Trata Coro de no vestirse como ellas, todas iguales, y de no acompañarlas en sus salidas, aunque le venga bien el aire, como ejercicio de resistencia y para no desatender, ni siquiera hacia ella misma, su deseo de escapar; pero el paso de los días, la confusión y la dependencia de sus compañeras van mitigando sus defensas y acentuando un cierto sentido de pertenencia a una comunidad que aparenta compartir ritos y cultos, quién sabe si arcaicos; que se cuida aunque sea sin dulzura y que comparte su día a día con perros y cabras, también con la visión de una enorme roca que oculta el sol. Llegaremos a tener razonables sospechas de que Betania no les pertenece, al ser reclamada por un individuo llamado Tobías Mos, que en principio la protagonista tiene por su salvador y que acabará teniendo inquietante final; en todo caso, el centro narrativo de esta historia es ese proceso de Coro, de adaptación primero y de inmersión después, en una colectividad reglada -ya presente en relatos anteriores de Adón- cuyas maneras, horarios y restricciones tendrá que asumir, venciendo el que en principio es el primero de sus propósitos, uno individual: marcharse.

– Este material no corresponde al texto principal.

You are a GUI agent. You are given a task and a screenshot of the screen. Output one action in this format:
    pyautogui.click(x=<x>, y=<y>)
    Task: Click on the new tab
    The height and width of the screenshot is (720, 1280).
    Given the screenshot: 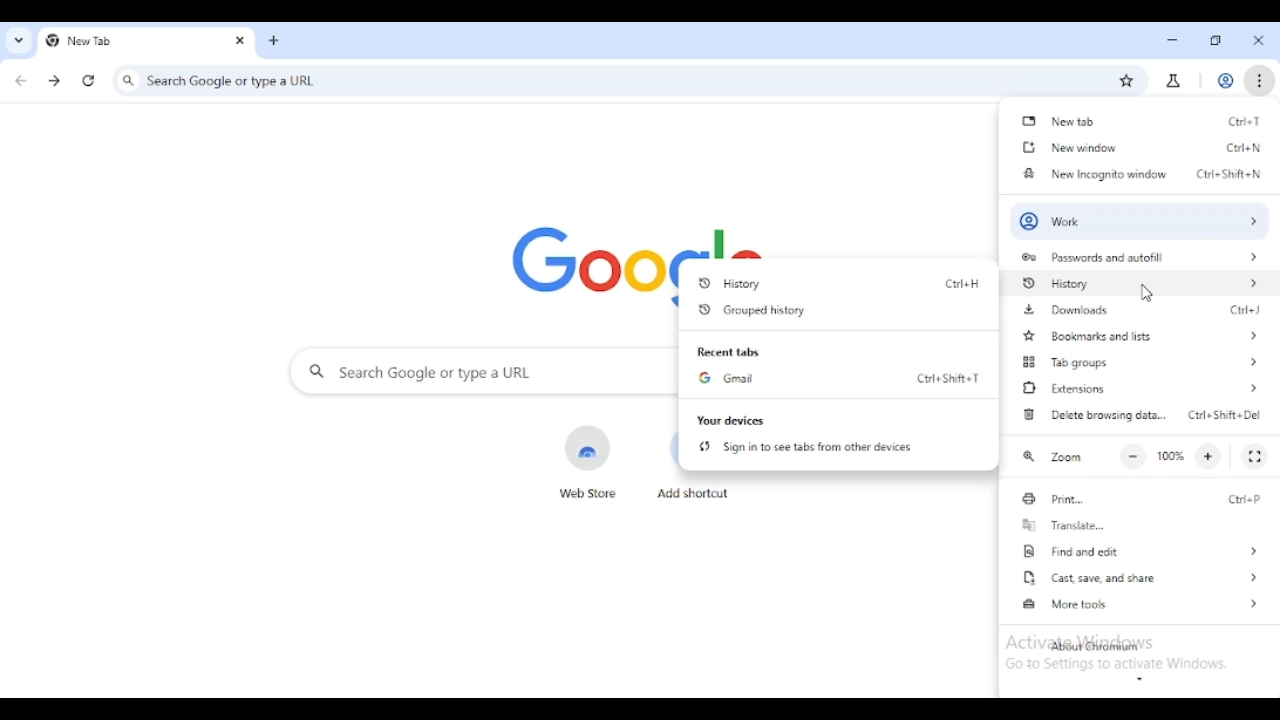 What is the action you would take?
    pyautogui.click(x=1058, y=120)
    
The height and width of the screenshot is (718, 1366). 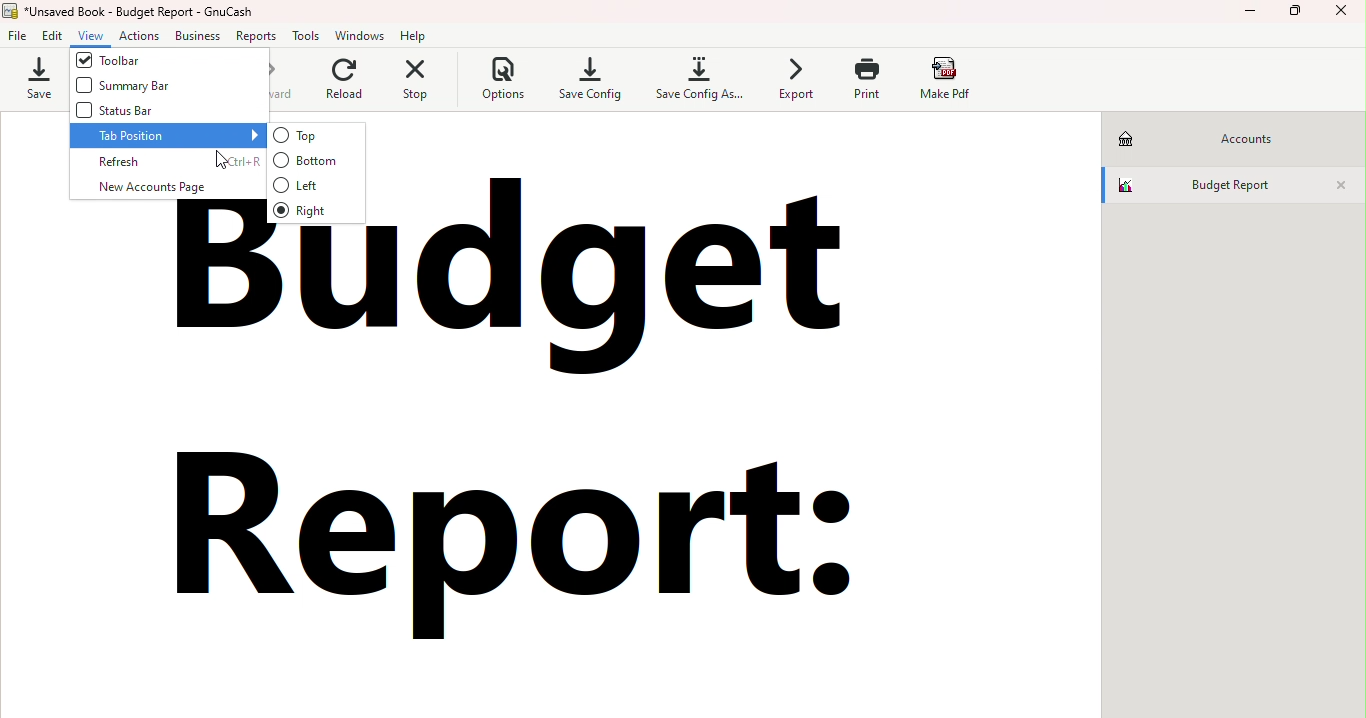 I want to click on Save, so click(x=36, y=79).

No se trata de un proceso armónico ni dulce, sino angustioso hasta los últimos compases, tanto por la cerrazón de su entorno a la salida voluntaria como por el estado de la mujer, agotada mentalmente, casi obsesionada con mantener el control de cuanto la rodea e incapaz de hacerlo, y de tomar decisiones prácticas. Mientras las aves del título sobrevuelan sus cabezas, ella hallará en la casa y en el lago que establece las fronteras de su terreno un lugar del que formar parte, en el que dar asiento a su pensamiento, pero las páginas, el tiempo, hasta llegar a aquel momento será más una guerra fría que un camino espiritual, pese a que tanto el agua como los elementos naturales ejerzan distintos roles simbólicos.
Esta novela tiene tanto de viaje iniciático como de relato de terror, de fábula en la que la individualidad es apaciguada, la pérdida nunca deja de experimentarse y la soledad y la culpa se viven en compañía pero nunca se pierden.